# Общий раздел > Образование и развитие > Кругозор >  Мудрость индейцев...

## Irina

*Мудрость индейцев...*

Когда человек молится один день, а потом грешит шесть, Великий Дух гневается, а Злой Дух смеется.

Когда будет срублено последнее дерево, когда будет отравлена последняя река, когда будет поймана

последняя птица, — только тогда вы поймете, что деньги нельзя есть. 

Ты не можешь разбудить человека, который притворяется, что спит.

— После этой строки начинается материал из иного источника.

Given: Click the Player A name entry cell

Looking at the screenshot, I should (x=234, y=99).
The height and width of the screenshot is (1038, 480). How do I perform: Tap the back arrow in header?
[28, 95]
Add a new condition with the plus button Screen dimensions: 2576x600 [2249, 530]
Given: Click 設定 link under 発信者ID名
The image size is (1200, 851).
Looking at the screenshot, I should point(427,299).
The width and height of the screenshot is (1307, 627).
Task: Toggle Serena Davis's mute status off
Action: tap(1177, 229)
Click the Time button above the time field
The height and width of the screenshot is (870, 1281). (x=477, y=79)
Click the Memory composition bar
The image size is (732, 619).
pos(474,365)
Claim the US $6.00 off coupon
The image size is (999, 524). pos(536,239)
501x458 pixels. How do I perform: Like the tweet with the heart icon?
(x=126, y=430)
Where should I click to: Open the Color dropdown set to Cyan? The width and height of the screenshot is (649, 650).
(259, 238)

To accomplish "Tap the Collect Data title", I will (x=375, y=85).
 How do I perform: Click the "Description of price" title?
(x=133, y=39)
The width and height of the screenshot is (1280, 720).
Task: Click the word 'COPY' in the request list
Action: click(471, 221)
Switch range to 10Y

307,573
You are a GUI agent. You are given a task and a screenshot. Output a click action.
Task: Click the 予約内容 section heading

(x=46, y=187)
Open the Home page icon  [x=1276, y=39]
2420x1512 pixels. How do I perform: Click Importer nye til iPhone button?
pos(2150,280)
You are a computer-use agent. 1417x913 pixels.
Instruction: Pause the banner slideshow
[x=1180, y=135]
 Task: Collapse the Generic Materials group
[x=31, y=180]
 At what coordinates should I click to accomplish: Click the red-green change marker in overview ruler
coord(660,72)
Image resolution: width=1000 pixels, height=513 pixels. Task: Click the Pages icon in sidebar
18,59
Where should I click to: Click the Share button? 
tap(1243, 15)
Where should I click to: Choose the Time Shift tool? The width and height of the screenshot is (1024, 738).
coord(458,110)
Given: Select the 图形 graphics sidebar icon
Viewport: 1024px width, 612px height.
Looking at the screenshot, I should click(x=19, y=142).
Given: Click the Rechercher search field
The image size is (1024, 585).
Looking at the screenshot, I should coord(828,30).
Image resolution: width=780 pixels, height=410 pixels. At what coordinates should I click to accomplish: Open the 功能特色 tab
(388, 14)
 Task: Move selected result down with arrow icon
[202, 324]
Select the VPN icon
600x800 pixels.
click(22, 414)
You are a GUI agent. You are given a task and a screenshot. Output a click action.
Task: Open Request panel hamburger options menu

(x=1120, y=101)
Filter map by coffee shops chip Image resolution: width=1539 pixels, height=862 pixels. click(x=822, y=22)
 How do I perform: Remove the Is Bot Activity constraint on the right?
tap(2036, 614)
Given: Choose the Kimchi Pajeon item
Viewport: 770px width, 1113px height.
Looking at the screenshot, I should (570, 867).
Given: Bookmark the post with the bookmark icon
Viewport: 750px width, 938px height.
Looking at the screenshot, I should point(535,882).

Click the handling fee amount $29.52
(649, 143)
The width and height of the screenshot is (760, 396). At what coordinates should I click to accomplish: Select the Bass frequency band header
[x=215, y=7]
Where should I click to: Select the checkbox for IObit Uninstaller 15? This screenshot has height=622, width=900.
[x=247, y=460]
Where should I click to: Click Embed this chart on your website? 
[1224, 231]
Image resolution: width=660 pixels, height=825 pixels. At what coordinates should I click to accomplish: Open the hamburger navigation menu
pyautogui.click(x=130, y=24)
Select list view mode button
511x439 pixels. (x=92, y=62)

Если мы хотим познать мир, мы должны взглянуть внутрь себя. Чтобы сделать это, мы должны научиться оставаться неподвижными. Мы должны успокоить ум. Мы должны научиться медитировать. Медитация помогает нам определить и найти центр, находящийся в нас. Центр, в котором находится Великий. Когда мы начинаем искать мир, мы должны понять, где внутри нас он находится. Если мы находимся в конфликте, нам нужно остановиться на мгновение и спросить Силу внутри нас: «Как ты хочешь чтобы я справился с этим? Что ты предложишь мне сделать в этой ситуации?» Прося Высшую Силу о помощи мы обретаем мир. 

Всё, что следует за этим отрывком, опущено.